Collected data:
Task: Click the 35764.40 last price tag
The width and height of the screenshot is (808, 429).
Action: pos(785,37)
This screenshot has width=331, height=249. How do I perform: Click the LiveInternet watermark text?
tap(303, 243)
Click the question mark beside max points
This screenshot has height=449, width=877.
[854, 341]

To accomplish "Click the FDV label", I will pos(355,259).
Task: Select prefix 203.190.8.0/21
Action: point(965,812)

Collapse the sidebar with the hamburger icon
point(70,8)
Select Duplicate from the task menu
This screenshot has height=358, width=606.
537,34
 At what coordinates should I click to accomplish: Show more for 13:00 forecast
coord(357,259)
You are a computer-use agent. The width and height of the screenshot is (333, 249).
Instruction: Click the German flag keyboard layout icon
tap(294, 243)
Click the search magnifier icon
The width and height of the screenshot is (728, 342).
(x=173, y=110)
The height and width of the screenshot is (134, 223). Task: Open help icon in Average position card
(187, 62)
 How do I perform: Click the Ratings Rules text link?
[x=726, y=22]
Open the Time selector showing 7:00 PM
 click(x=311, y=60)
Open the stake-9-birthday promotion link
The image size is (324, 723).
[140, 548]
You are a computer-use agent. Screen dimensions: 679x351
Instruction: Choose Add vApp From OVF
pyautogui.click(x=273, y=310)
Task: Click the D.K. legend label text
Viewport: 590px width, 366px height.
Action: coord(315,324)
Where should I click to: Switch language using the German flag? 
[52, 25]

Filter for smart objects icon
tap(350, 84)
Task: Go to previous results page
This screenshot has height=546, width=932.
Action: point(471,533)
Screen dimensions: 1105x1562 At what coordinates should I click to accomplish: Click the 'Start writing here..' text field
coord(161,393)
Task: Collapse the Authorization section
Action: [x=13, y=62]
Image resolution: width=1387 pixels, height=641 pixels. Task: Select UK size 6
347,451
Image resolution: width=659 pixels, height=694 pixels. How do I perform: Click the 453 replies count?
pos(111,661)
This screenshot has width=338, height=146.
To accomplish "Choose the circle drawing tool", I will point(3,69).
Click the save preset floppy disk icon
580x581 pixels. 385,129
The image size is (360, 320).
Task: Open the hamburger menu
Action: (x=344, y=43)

» **Description of the task**
From the preceding records, count the lines where "computer" occurs and reply with the number only.

» **Your solution**
2